Most psychologists believe personality
traits are useful predictors of actual behavior. For example, we expect extraverted
individuals to attend more parties and introverted
individuals to read more books.
Most companies prefer to hire employees who will arrive on time for an important meeting or the beginning of a shift. Organizational psychologists are especially attuned to the needs of companies, so they have investigated the determinants of employee tardiness.
One of their more interesting findings is that arriving to work late is predicted by the age of an employee’s youngest child: Employees with young children are more likely to arrive late.
Practically speaking, companies cannot (and should not) consider the age of applicants’ children when making hiring decisions. Companies can, however, use the results of personality tests to aid their employment decisions.
Are personality traits able to predict tardiness? A highly-regarded conceptual model of personality—the Big Five Model—claims that one’s personality can be adequately described in terms of five factors or dimensions: neuroticism (i.e., negative emotionality), extraversion, openness to experience, agreeableness, and conscientiousness.
That last trait, conscientiousness, looks like a good candidate for a personality factor that might predict tardiness, right? After all, conscientious persons are dutiful and organized. They meet their obligations and usually have a strong work ethic.
To my knowledge, only one published study has investigated the relationship between employee tardiness and personality. In a study of 181 train operators, Conte and Jacobs (2003) found no statistically significant relationships between tardiness and any of the so-called Big Five personality factors. Strike one.
In a study of tardiness among students in the Philippines, Arbiol and Diente-Billones (2013) found that introverted student were more likely to be late to class, but this was true for only a third of the students in the study, the ones taking a Nursing course. Among students taking Arts & Science courses or Hotel Restaurant & Management courses, scores on the personality test were unrelated to tardiness. Moreover, even among the nursing students, the relationship between introversion and tardiness was weak—and introversion was measured with the Myers-Briggs Type Indicator, a test considered by most researchers to be a poor measure of personality. Strike two.
The flipside of tardiness is punctuality. Do personality factors predict personal standards of punctuality? In a study I conducted with Raivo Valk and Abdessamad Dialmy, 301 university students in three countries—Estonia, Morocco, and the United States—read scenarios about work-related appointments or social engagements and, for each, indicated the time at which a person should arrive so as to not be inappropriately early or late.
The participants also completed the NEO-Five Factor Inventory, a reliable and valid instrument that has been used by personality researchers in many countries. To our surprise, in Estonia and Morocco, none of the Big Five personality factors predicted students’ responses to the scenarios about work-related appointments or social engagements. In the United States, highly conscientious students had somewhat stricter definitions of “early” and “late,” but the strength of the relationship was weak. Strike three.

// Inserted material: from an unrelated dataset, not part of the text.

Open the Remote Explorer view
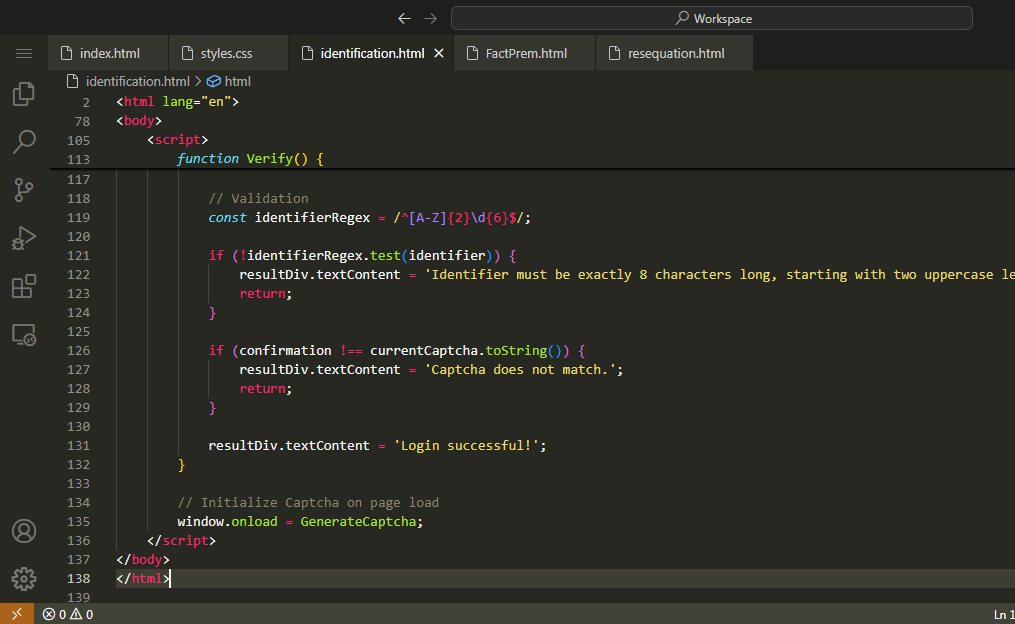This screenshot has height=624, width=1015. coord(24,334)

Bottom line? It seems personality traits are generally poor predictors of arrival behavior. If companies wish to hire punctual employees, they’ll have to devise a different selection method.
Arbiol, J. M., & Billiones, H. S. (2013). The role of personality and agencies of socialization in tardiness, absenteeism and academic performance. Southeast Asian Interdisciplinary Research Journal, 1(1), 77-86.
Conte, J. M., & Jacobs, R. R. (2003). Validity evidence linking polychronicity and Big Five personality dimensions to absence, lateness, and supervisory performance ratings. Human Performance, 16, 107-129.
White, L. T., Valk, R., & Dialmy, A. (2011). What is the meaning of “on time”? The sociocultural nature of standards of punctuality. Journal of Cross-Cultural Psychology, 42(3), 482-493.